GGUF quantization of zai-org/GLM-5.1.

At a glance

Base model zai-org/GLM-5.1
Format GGUF
Total params 555B
Active / token 14B
Experts / layer —
Layers —
Hidden size —
Context —
On-disk size 348 GB

Which variant should I pick?

Variant Format Link
GLM-5.1-444B BF16 link
GLM-5.1-444B-GGUF GGUF link
GLM-5.1-478B-NVFP4 NVFP4 link
GLM-5.1-555B BF16 link
GLM-5.1-555B-GGUF (this) GGUF link
GLM-5.1-555B-NVFP4 NVFP4 link
GLM-5.1-555B-W4A16 W4A16 link

This is a Q4_K_M quantized GGUF of the 25% expert-pruned zai-org/GLM-5.1 using REAP (Relative Expert Activation Pruning).

Property Value
Base model zai-org/GLM-5.1 (744B MoE, 256 experts/layer)
Architecture GlmMoeDsaForCausalLM (MoE + Dynamic Sparse Attention)
Routed experts 256 → 192 (25% removed, 64 per layer)
Active params/token ~14B (top-8 routing preserved)
Quantization Q4_K_M with Q8_0 protection for attention, router, shared expert, dense layers
GGUF size 325 GB (single file)
BF16 source 0xSero/GLM-5.1-555B

Benchmark Results (inference mode, temp=0.8)

Suite Metric Result Repetition Loops
Terminal-Bench (50) Proxy Pass 44/50 (88%) 0/50
SWE-bench Pro (50) Proxy Pass 33/50 (66%) 0/50
GSM8K (50) Correct 30/50 (60%) 0/50
HLE (50) Correct 9/50 (18%) 0/50

Zero repetition loops across 220 benchmark probes. This model completely eliminates the repetition degeneration that affected the more aggressively pruned 40% variant.

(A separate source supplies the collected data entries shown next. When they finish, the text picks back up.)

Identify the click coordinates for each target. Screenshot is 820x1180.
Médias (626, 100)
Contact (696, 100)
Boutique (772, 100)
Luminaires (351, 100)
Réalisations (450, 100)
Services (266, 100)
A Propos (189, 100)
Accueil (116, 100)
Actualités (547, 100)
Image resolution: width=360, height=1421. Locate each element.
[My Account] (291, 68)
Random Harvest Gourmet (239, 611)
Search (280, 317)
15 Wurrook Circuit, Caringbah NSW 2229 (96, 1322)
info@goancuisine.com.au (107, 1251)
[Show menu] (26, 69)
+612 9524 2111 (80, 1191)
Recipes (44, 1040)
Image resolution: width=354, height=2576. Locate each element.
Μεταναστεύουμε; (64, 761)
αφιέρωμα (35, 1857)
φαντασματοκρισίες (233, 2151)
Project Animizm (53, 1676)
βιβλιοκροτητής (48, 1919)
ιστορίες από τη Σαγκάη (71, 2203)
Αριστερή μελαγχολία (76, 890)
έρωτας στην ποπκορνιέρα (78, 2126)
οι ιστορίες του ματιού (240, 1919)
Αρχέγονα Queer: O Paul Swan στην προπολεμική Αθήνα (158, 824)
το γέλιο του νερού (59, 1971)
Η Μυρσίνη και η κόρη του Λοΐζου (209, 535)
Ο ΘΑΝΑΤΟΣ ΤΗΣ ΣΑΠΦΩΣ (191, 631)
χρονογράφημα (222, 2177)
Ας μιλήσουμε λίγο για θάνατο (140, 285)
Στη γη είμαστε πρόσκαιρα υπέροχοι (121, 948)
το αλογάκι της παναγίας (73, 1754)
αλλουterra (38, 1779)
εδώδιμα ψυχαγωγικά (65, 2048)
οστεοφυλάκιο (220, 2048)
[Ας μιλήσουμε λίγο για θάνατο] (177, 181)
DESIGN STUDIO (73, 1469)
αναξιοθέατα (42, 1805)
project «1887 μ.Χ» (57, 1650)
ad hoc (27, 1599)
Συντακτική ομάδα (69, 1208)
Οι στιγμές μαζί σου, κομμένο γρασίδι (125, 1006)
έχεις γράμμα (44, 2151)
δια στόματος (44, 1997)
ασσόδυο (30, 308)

Degeneration Fuzz Test (45 probes)

Category Result
Code generation (15) 2/15 borderline (btree, sql_schema)
Structured output (4) 1/4 borderline (api_spec)
Reasoning (4) 0/4
Creative writing (4) 0/4
Math (2) 0/2
Domain knowledge (3) 0/3
Patch generation (3) 0/3
Overall 4/45 (8.9%) — all borderline

Why 25% instead of 40%?

The 40% pruned variant (444B, 154 experts/layer) suffered from repetition loops in ~29% of code/structured generation tasks. Root cause analysis showed the degeneration rate is determined by pruning aggressiveness — removing 40% of experts left too few for the model to maintain coherent long-form output. The 25% prune retains 192/256 experts, providing enough expert diversity for stable generation at all sequence lengths.

How to Use

# Requires llama.cpp with CUDA support
llama-server \
  -m glm51-555b-reap-Q4_K_M-protected.gguf \
  -ngl 99 -c 131072 -np 1 --alias glm51-q4 \
  --host 127.0.0.1 --port 8011 \
  --jinja --reasoning on --reasoning-format deepseek

Requires ~80-90 GiB VRAM per GPU across 4 GPUs, or ~325 GiB total.

Quantization Details

Protected at Q8_0 (NOT quantized to Q4):

  • Router gate weights + bias
  • DSA indexer weights
  • All attention projections + norms
  • Shared expert (gate, up, down)
  • Dense layers (first 3 layers)
  • Token embeddings + output head

Quantized to Q4_K / Q6_K:

  • Routed expert projections (gate, up → Q4_K; down → Q6_K)

Related Models

Model Prune % Experts Status
0xSero/GLM-5.1-555B 25% 192/256 BF16 source for this GGUF
0xSero/GLM-5.1-444B 40% 154/256 Has repetition issues — use 25% instead
0xSero/GLM-5.1-444B-GGUF 40% 154/256 BROKEN — repetition loops, deprecated

License & citation

License inherited from the base model.

@misc{lasby2025reap,
  title  = {REAP the Experts: Why Pruning Prevails for One-Shot MoE Compression},
  author = {Mike Lasby and Ivan Lazarevich and Nish Sinnadurai and Sean Lie and Yani Ioannou and Vithursan Thangarasa},
  year   = {2025}, eprint = {2510.13999}, archivePrefix = {arXiv}
}

Sponsors

Made possible by NVIDIA · TNG Technology · Lambda · Prime Intellect · Hot Aisle.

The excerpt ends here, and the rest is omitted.